Instituto Viver Hoje: Quantas mulheres são diagnosticadas no Brasil por ano com câncer de mama? Pode citar os estágios e fatores de risco?

Dr. Ricardo Caponero: Segundo dados do Instituto Nacional do Câncer – INCA/ Ministério da Saúde, para 2018 e 2019 serão diagnosticados 59.700 casos novos para cada ano, o que corresponde a 29,5% dos casos de câncer em mulheres. Em geral a doença estágio 1 é que que está localizada apenas na mama. No estágio 2 a doença acomete os linfonodos regionais. No estádio 3 a doença encontra-se mais avançada, mas ainda localizada, e no estágio 4, a doença já se espalhou pelo corpo, com metástases. Os fatores de risco são o sexo feminino, a idade, história pessoal de câncer de mama, história familiar de câncer de mama ou de ovário, principalmente em parentes de primeiro grau; obesidade, vida sedentária, tabagismo, não ter tido filhos, primeira menstruação muito cedo ou menopausa tardia.

IVH: Quais são os maiores desafios em tratar câncer de mama no Brasil?

RC: Conseguir um diagnóstico precoce, em fases iniciais da doença, onde as chances de cura são maiores.

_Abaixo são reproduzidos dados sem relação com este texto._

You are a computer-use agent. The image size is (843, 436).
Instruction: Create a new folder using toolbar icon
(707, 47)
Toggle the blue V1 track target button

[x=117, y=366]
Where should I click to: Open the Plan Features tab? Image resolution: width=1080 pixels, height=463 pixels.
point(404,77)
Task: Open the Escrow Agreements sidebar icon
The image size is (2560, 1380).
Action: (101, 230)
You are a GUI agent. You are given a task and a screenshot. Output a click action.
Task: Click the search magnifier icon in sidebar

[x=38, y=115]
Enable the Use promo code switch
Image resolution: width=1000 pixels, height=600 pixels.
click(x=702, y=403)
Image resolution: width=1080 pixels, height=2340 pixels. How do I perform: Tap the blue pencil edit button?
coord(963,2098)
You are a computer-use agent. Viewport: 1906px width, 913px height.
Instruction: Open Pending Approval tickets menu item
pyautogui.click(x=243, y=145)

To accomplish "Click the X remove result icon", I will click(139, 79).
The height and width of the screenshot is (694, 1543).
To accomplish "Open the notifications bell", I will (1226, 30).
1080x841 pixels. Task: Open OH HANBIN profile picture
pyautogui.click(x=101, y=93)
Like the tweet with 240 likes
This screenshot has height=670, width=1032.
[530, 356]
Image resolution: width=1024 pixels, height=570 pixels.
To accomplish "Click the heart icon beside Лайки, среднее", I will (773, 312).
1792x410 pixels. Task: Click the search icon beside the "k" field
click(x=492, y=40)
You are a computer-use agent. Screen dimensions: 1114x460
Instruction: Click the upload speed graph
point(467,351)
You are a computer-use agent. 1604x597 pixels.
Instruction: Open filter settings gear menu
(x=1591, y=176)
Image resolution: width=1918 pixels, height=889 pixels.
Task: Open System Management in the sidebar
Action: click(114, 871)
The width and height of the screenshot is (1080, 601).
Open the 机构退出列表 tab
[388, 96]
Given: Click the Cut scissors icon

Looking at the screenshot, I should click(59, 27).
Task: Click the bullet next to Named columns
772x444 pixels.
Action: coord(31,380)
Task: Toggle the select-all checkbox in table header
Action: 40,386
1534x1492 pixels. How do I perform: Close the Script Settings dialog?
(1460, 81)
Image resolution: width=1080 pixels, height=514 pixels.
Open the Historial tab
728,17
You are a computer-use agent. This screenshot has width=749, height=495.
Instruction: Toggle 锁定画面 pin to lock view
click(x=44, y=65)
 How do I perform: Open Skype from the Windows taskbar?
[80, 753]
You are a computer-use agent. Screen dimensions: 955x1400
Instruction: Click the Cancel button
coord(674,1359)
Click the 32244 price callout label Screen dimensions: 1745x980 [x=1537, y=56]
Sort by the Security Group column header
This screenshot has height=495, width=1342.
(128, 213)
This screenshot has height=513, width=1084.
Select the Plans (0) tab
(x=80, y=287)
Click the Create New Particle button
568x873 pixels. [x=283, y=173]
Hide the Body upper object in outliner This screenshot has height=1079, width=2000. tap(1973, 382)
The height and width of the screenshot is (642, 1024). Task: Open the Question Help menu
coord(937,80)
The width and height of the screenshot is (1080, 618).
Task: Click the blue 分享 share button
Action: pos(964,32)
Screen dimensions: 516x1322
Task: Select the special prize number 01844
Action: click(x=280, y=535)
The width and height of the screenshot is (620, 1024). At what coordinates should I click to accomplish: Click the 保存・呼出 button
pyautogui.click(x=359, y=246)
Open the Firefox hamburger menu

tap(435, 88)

Conseguir um tratamento rápido e conseguir acesso a todas as medicações disponíveis, quando necessário.

IVH: O que mudou de uma década para hoje em relação a tratamento (avanços)?

RC: A cirurgia se tornou menos mutiladora, com mais cirurgias conservadoras e menos casos de esvaziamento axilar. A radioterapia se tornou mais precisa e com menor número de aplicações. Surgiram novos tratamentos quimioterápicos, novas formas de manipulação hormonal e a terapia de alvo molecular.

IVH: Quais os grandes desafios que a paciente do SUS enfrenta?

RC: Demora no início do tratamento e acesso às melhores opções.

IVH: Como avançar para que um maior número de pacientes sejam detectadas precocemente?

RC: Conscientizando as pacientes da importância do diagnóstico precoce e da importância da realização periódica da mamografia, mesmo quando o autoexame e o exame clínico são normais.